-- Start of Records for the exercise --
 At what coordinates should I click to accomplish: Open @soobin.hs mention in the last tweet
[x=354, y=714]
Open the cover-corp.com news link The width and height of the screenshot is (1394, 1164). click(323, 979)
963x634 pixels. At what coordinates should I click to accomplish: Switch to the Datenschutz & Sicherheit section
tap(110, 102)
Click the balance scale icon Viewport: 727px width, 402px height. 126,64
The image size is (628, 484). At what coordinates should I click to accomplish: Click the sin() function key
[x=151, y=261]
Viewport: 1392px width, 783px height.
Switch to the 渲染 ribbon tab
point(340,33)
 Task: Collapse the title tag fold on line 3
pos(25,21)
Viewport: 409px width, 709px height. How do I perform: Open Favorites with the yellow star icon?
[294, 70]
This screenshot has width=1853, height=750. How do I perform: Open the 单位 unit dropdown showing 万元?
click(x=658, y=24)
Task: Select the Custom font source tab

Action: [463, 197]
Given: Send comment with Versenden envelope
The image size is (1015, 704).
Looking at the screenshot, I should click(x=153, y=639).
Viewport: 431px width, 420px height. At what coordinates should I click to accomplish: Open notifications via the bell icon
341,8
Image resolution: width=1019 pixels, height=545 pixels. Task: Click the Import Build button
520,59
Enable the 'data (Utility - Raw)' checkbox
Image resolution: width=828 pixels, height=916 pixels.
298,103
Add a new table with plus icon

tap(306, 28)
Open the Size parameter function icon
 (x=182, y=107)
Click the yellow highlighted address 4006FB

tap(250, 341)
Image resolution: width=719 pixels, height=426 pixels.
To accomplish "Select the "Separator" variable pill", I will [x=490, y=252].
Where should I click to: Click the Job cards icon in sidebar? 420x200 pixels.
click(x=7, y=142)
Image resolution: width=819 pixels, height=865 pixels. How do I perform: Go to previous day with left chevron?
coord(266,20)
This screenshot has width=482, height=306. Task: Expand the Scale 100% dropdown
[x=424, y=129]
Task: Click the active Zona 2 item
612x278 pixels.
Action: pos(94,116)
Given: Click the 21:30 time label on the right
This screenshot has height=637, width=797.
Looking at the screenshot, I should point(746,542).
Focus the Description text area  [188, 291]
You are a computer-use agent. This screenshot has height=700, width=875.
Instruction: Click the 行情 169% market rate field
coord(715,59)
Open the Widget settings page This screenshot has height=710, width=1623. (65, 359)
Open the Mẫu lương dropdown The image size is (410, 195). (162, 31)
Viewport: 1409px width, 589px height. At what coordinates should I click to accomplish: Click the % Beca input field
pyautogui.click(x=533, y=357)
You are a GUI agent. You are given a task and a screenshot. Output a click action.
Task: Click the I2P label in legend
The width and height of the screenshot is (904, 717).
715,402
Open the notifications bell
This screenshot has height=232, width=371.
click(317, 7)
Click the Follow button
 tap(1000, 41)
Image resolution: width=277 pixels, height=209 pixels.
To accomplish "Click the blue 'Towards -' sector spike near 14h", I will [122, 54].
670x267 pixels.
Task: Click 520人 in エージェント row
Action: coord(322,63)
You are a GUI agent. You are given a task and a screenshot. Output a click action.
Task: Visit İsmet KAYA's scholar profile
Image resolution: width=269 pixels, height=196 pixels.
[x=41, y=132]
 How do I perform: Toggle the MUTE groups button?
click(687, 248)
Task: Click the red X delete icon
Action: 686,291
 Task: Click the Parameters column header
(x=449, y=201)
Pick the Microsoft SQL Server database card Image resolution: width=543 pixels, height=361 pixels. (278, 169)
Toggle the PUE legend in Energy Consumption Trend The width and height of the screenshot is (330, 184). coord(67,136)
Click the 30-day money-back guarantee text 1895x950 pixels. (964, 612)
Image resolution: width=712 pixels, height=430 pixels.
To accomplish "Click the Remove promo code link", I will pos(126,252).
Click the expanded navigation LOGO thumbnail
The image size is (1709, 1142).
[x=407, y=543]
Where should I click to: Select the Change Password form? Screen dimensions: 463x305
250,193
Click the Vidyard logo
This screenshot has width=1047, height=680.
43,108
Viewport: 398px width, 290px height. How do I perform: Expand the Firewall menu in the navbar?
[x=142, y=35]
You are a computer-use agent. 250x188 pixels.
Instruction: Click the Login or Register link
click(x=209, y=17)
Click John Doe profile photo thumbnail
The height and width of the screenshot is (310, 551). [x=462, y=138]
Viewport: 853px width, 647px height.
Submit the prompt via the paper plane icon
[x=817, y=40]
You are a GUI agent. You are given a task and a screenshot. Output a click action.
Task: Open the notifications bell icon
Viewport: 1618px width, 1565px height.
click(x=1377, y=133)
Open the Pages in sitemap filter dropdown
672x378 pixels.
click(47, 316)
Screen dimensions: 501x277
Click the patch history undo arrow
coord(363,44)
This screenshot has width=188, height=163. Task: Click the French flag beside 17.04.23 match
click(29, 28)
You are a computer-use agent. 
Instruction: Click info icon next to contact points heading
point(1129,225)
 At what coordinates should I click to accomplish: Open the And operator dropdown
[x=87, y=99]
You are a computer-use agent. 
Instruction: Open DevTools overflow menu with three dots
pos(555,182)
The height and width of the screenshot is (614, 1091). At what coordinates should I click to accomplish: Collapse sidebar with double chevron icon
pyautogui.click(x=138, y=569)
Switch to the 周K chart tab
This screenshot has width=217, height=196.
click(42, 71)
-- End of Records for the exercise --
Pick out each line in the material above that contains the word "sidebar" and copy those lines in full.

_Expected output_.
Where should I click to: Click the Job cards icon in sidebar? 420x200 pixels.
The height and width of the screenshot is (614, 1091). At what coordinates should I click to accomplish: Collapse sidebar with double chevron icon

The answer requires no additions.